• **Exercise aim**: Word for word, set down the lines from the one that contains "Instruction: Add Blue Nila Duo to wishlist" through the final line of the data; no pictures belong in the copy.
Data to examine Block Start
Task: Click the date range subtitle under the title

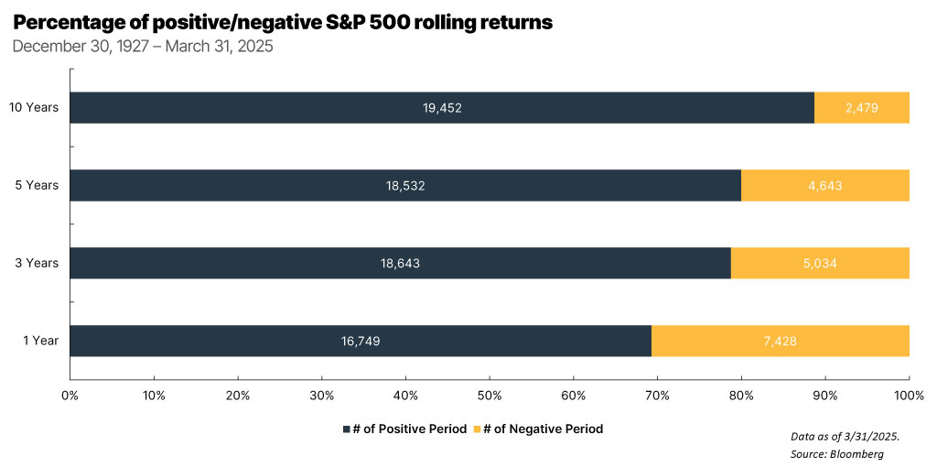Action: (x=142, y=45)
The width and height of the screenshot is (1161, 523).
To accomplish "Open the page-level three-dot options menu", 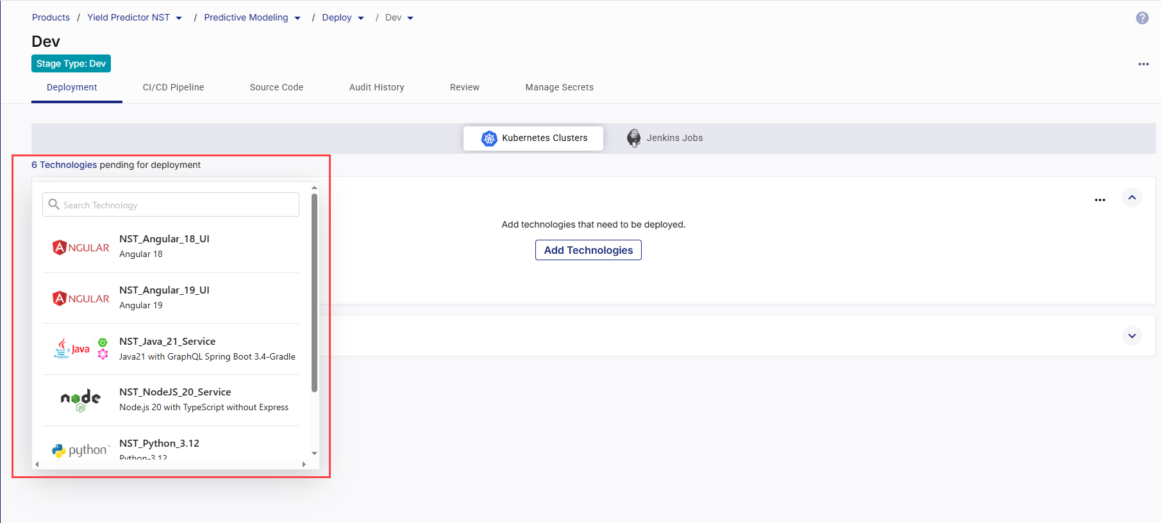I will point(1143,64).
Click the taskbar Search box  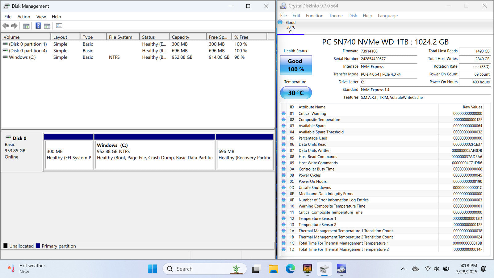204,269
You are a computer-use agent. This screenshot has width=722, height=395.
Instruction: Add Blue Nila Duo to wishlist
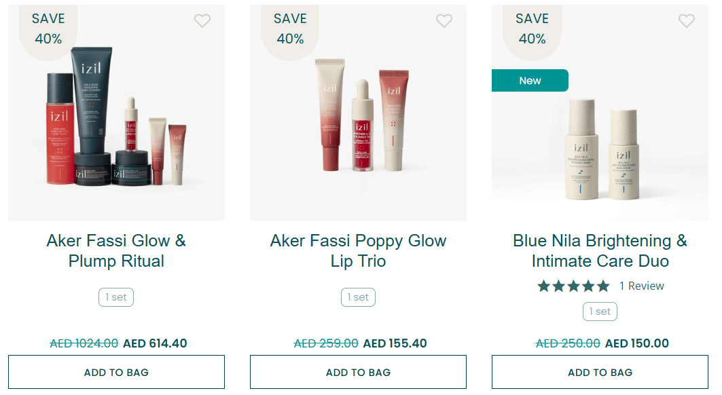[x=687, y=21]
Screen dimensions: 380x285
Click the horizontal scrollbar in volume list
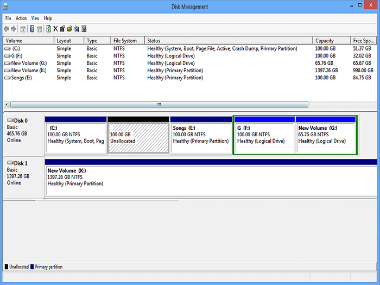pyautogui.click(x=159, y=105)
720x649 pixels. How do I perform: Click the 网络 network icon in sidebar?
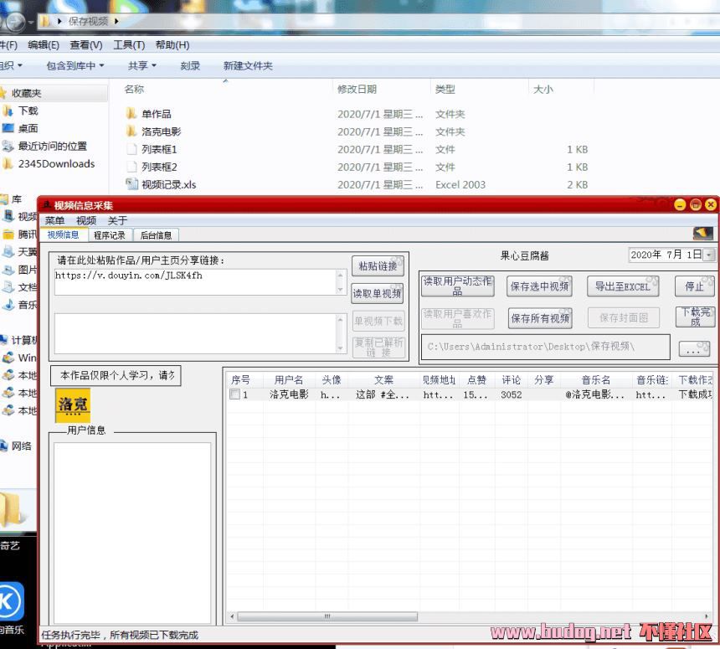[5, 446]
Data to examine Block End
• **Solution**:
Instruction: Add Blue Nila Duo to wishlist
[x=687, y=21]
Screen dimensions: 380x285
Click the horizontal scrollbar in volume list
pyautogui.click(x=159, y=105)
720x649 pixels. How do I perform: Click the 网络 network icon in sidebar?
[5, 446]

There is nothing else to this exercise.